Using EDB Advanced Storage Pack

Suggest edits

The following are scenarios where the EDB Advanced Storage Pack TAMs are useful.

Refdata example

A scenario where Refdata is useful is creating a reference table of all the New York Stock Exchange (NYSE) stock symbols and their corporate names. This data is expected to change very rarely and be referenced frequently from a table tracking all stock trades for the entire market.

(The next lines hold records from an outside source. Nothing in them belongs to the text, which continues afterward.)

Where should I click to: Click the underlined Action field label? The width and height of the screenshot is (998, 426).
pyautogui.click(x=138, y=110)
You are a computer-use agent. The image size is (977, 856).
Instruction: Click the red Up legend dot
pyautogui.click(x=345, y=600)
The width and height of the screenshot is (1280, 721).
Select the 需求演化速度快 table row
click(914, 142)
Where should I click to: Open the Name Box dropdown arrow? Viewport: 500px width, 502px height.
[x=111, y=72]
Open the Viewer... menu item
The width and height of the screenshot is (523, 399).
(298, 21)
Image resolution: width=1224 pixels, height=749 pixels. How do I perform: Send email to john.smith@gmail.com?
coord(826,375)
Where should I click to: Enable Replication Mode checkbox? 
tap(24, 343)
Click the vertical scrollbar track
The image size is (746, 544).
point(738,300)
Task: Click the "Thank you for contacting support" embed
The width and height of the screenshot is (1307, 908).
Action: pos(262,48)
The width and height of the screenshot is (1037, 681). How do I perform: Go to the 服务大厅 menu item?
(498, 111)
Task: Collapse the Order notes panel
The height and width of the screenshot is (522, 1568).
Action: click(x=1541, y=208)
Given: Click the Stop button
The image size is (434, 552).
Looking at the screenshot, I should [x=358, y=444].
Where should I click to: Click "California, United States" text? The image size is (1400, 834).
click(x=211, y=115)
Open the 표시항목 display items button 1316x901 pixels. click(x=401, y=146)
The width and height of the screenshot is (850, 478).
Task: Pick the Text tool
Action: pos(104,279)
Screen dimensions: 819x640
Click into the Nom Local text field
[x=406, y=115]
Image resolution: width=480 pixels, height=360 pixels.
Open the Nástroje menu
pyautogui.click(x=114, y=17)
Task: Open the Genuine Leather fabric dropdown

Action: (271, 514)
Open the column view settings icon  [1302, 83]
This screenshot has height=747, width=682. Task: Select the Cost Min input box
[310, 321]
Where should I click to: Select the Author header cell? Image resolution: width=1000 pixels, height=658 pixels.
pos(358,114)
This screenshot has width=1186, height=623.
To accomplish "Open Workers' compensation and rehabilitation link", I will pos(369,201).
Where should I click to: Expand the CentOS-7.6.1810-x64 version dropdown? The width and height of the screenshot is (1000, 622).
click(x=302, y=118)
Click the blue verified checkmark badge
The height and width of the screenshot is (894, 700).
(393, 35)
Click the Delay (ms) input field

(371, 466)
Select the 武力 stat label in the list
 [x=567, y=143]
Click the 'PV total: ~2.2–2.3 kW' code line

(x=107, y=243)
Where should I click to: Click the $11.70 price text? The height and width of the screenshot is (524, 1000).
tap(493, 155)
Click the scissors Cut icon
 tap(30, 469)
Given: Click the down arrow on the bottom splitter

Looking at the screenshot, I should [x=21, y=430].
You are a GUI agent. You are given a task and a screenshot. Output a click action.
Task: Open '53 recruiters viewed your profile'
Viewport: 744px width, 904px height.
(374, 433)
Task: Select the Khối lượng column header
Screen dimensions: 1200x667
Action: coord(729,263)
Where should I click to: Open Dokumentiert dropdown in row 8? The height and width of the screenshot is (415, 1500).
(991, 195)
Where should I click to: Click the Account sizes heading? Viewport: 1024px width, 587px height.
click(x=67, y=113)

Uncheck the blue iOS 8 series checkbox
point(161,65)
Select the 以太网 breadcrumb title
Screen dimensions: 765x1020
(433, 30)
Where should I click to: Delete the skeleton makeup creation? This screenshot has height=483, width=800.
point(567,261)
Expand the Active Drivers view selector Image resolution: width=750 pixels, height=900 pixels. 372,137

Consider the following two tables:

CREATE TABLE nyse_symbol (
    nyse_symbol_id INTEGER PRIMARY KEY GENERATED ALWAYS AS IDENTITY,
    symbol TEXT NOT NULL,
    name TEXT NOT NULL
);

CREATE TABLE nyse_trade (
    nyse_symbol_id INTEGER NOT NULL REFERENCES nyse_symbol(nyse_symbol_id),
    trade_time TIMESTAMPTZ NOT NULL DEFAULT NOW(),
    trade_price FLOAT8 NOT NULL CHECK(trade_price >= 0.0),
    trade_volume BIGINT NOT NULL CHECK(trade_volume >= 1)
);

CREATE INDEX ON nyse_trade USING BTREE(nyse_symbol_id);

When heap is used for nyse_symbol, manipulating rows in nyse_trade causes row locks to be created in nyse_symbol. But only row locks are used in nyse_symbol:

=# BEGIN;
BEGIN
=*#
=*# INSERT INTO nyse_symbol (symbol, name)
-*#     VALUES ('A', 'A');
INSERT 0 1
=*#
=*# SELECT locktype, mode FROM pg_locks
-*#     WHERE relation = 'nyse_symbol'::regclass;
 locktype |       mode
----------+------------------
 relation | RowExclusiveLock
(1 row)
=*#
=*# COMMIT;
COMMIT
=#
=# BEGIN;
BEGIN
=*#    -- insert data into a table that has a foreign key to nyse_symbol
=*#    INSERT INTO nyse_trade (nyse_symbol_id, trade_price, trade_volume)
-*#        VALUES (1, 1, 1);
INSERT 0 1
=*#
=*#    -- display the row locks in nyse_symbol
=*#    SELECT * FROM pgrowlocks('nyse_symbol');
-[ RECORD 1 ]-----------------
locked_row | (0,1)
locker     | 778
multi      | f
xids       | {778}
modes      | {"For Key Share"}
pids       | {21480}
=*#

However, when refdata is used for nyse_symbol, the locking pattern changes. The table is created with the USING refdata clause:

CREATE TABLE nyse_symbol (
    nyse_symbol_id INTEGER PRIMARY KEY GENERATED ALWAYS AS IDENTITY,
    symbol TEXT NOT NULL,
    name TEXT NOT NULL
) USING refdata;

In this case, manipulating data in nyse_trade doesn't generate row locks in nyse_symbol. But manipulating nyse_symbol directly causes an EXCLUSIVE lock to be acquired on the entire relation:

=# BEGIN;
BEGIN
=*#
=*# INSERT INTO nyse_symbol (symbol, name)
-*#     VALUES ('A', 'A');
INSERT 0 1
=*#
=*# SELECT locktype, mode FROM pg_locks
-*#     WHERE relation = 'nyse_symbol'::regclass;
 locktype |       mode
----------+------------------
 relation | RowExclusiveLock
 relation | ExclusiveLock
(2 rows)
=*#
=*# COMMIT;
COMMIT
=#
=# BEGIN;
BEGIN
=*#    -- insert data into a table that has a foreign key to nyse_symbol
=*#    INSERT INTO nyse_trade (nyse_symbol_id, trade_price, trade_volume)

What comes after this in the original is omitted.